WRITTEN TASK> Locate each line in the rows below that contains the word "height", and copy those lines out in full.

□ □ □ □

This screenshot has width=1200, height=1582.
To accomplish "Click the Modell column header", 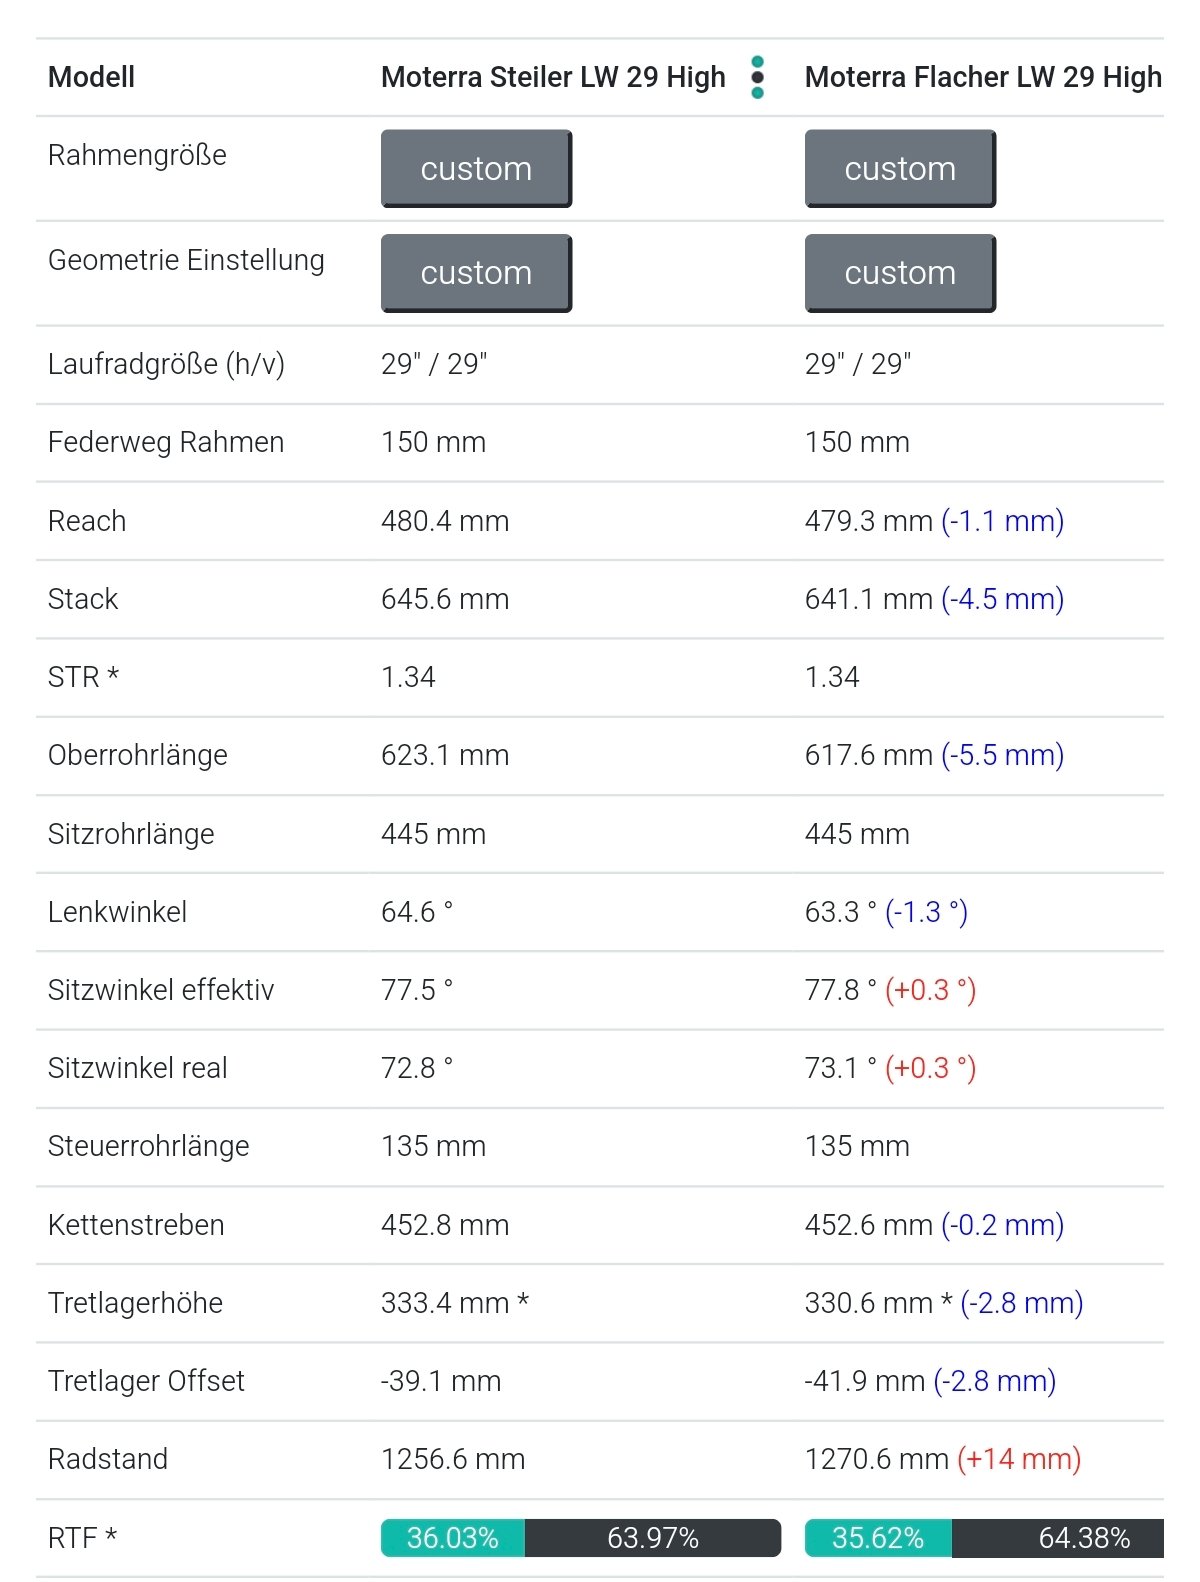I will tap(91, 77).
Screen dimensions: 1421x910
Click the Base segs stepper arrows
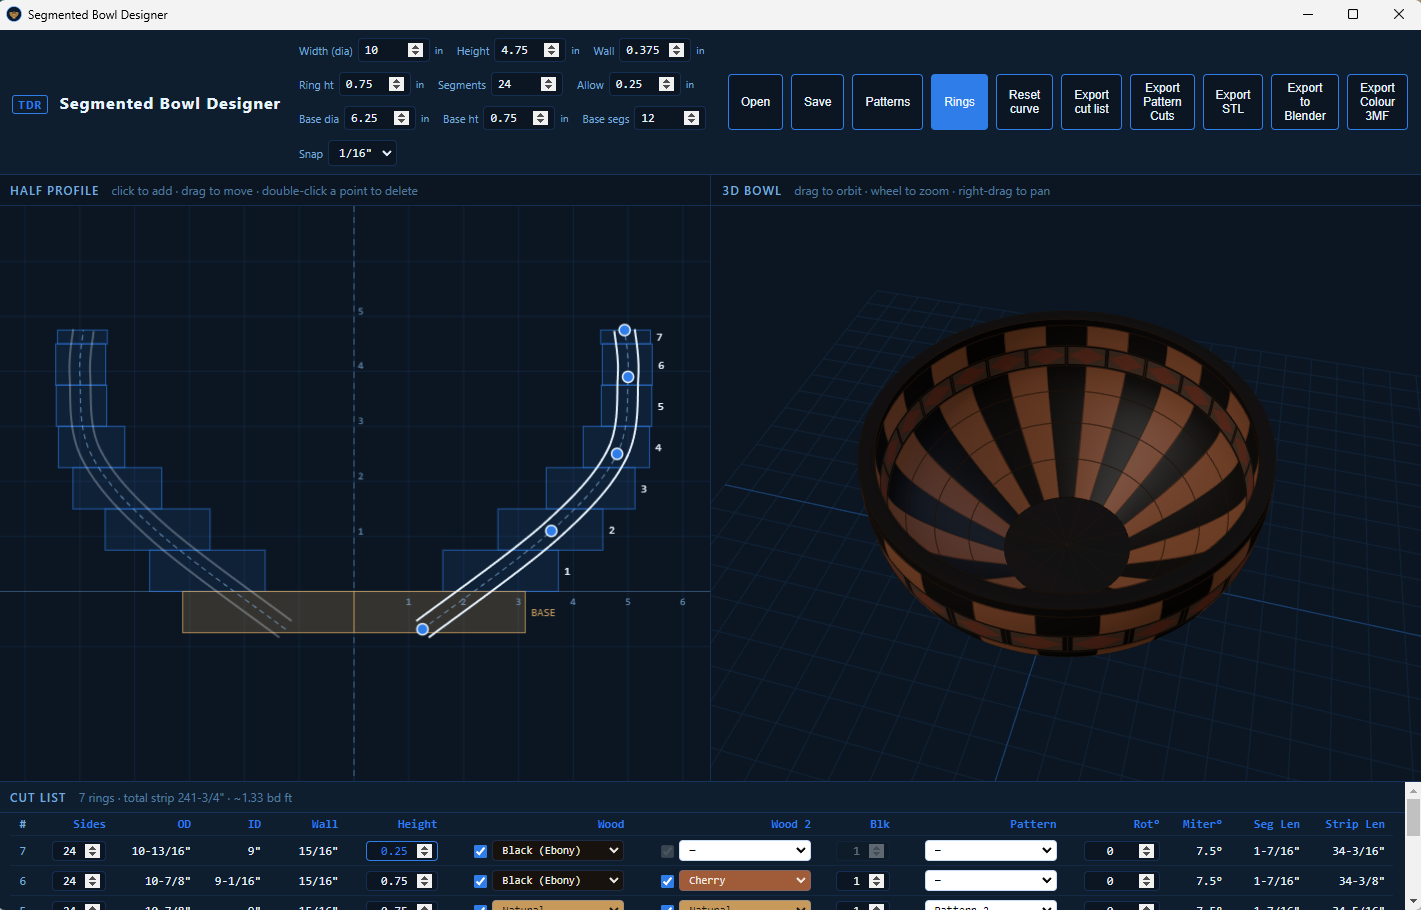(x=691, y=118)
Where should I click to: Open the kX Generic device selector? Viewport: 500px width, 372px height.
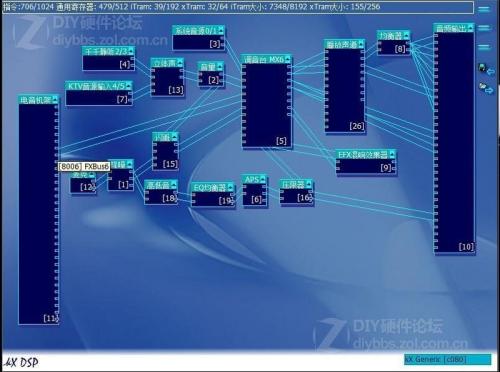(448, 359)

□ □ □ □

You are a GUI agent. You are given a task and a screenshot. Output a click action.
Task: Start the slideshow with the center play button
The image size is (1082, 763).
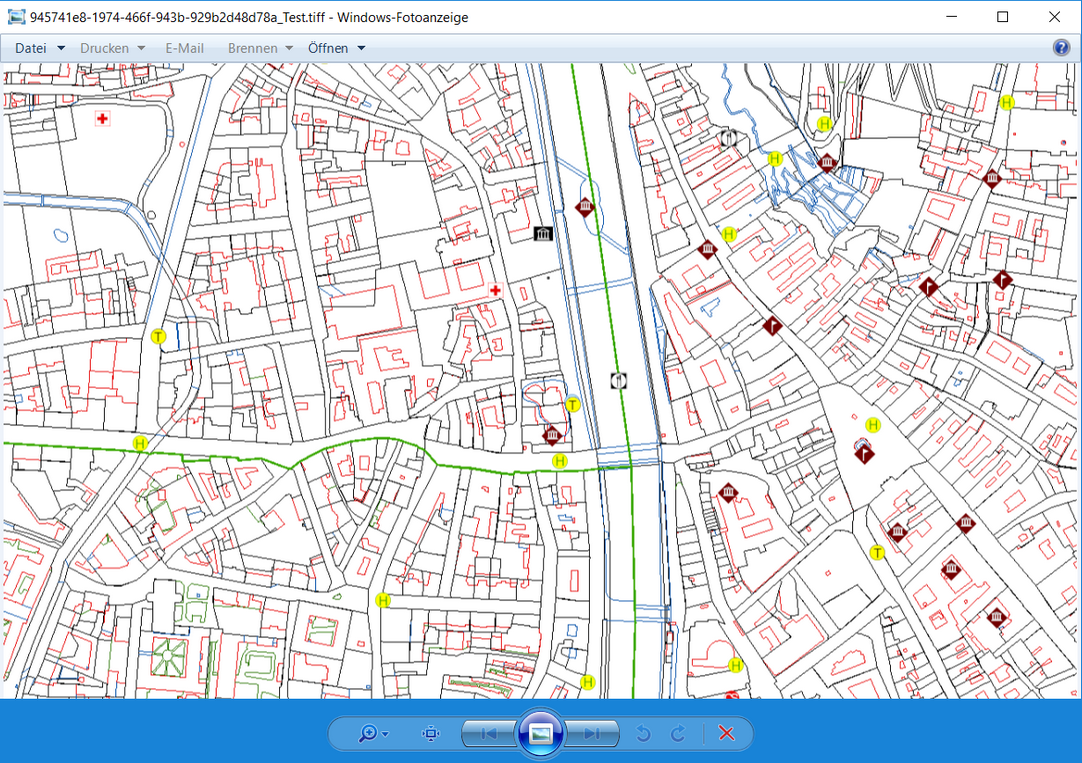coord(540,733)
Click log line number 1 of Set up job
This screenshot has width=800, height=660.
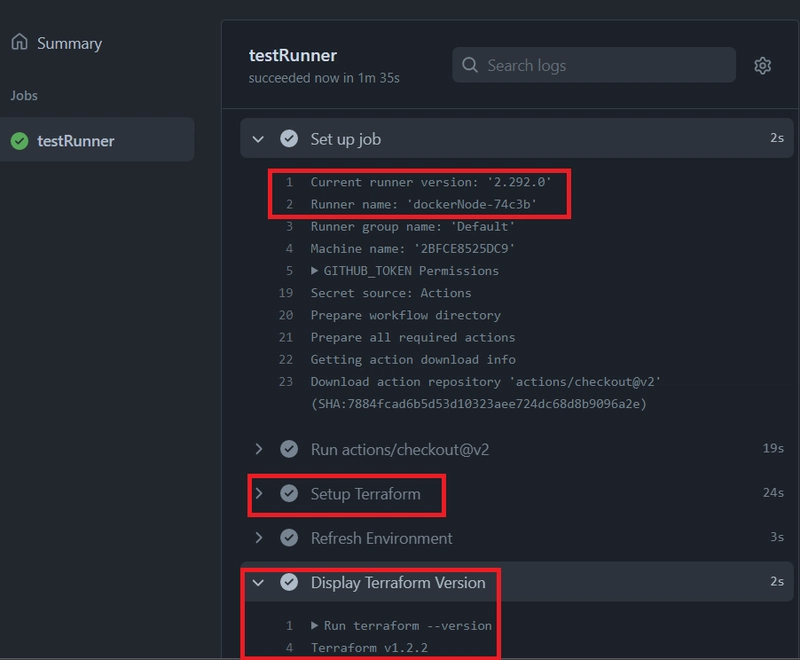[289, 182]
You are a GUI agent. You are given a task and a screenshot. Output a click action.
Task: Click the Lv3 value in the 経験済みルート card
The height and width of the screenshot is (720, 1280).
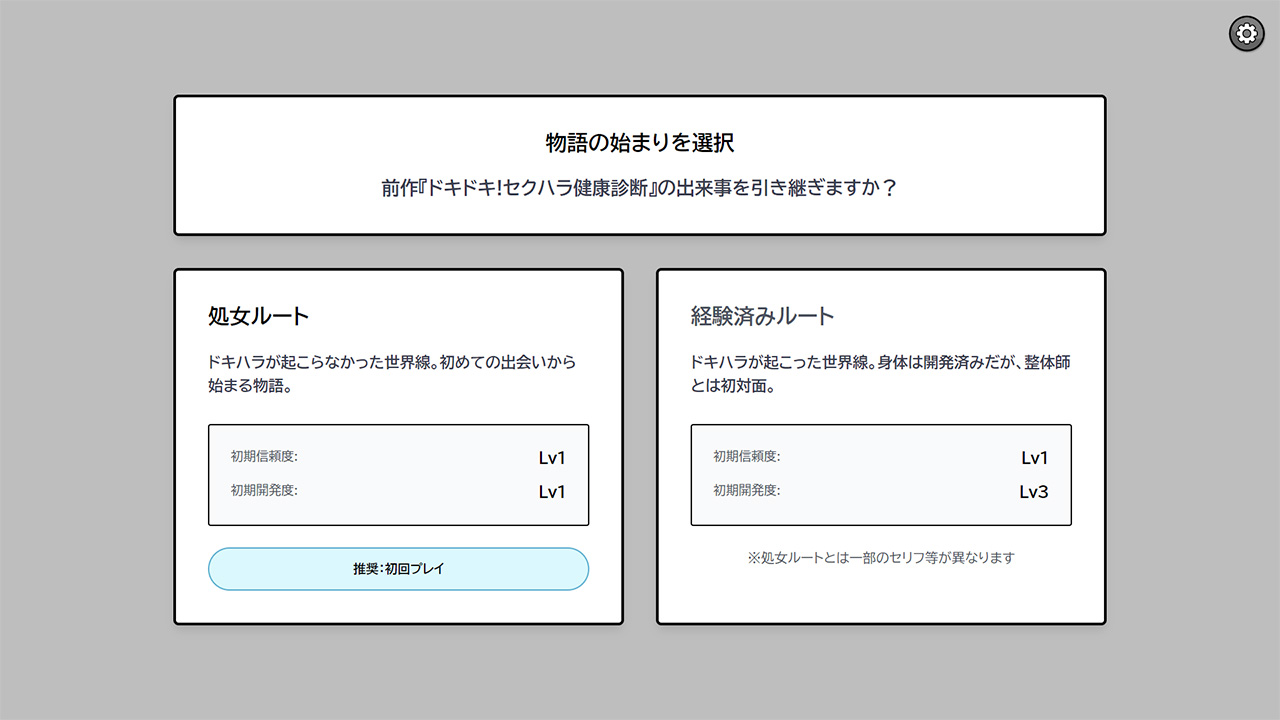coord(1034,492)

□ □ □ □

RESULT FOR THIS EXERCISE>
This screenshot has width=1200, height=1582.
Where should I click to: Open the kX Generic device selector? Viewport: 500px width, 372px height.
This screenshot has width=800, height=660.
The height and width of the screenshot is (720, 1280).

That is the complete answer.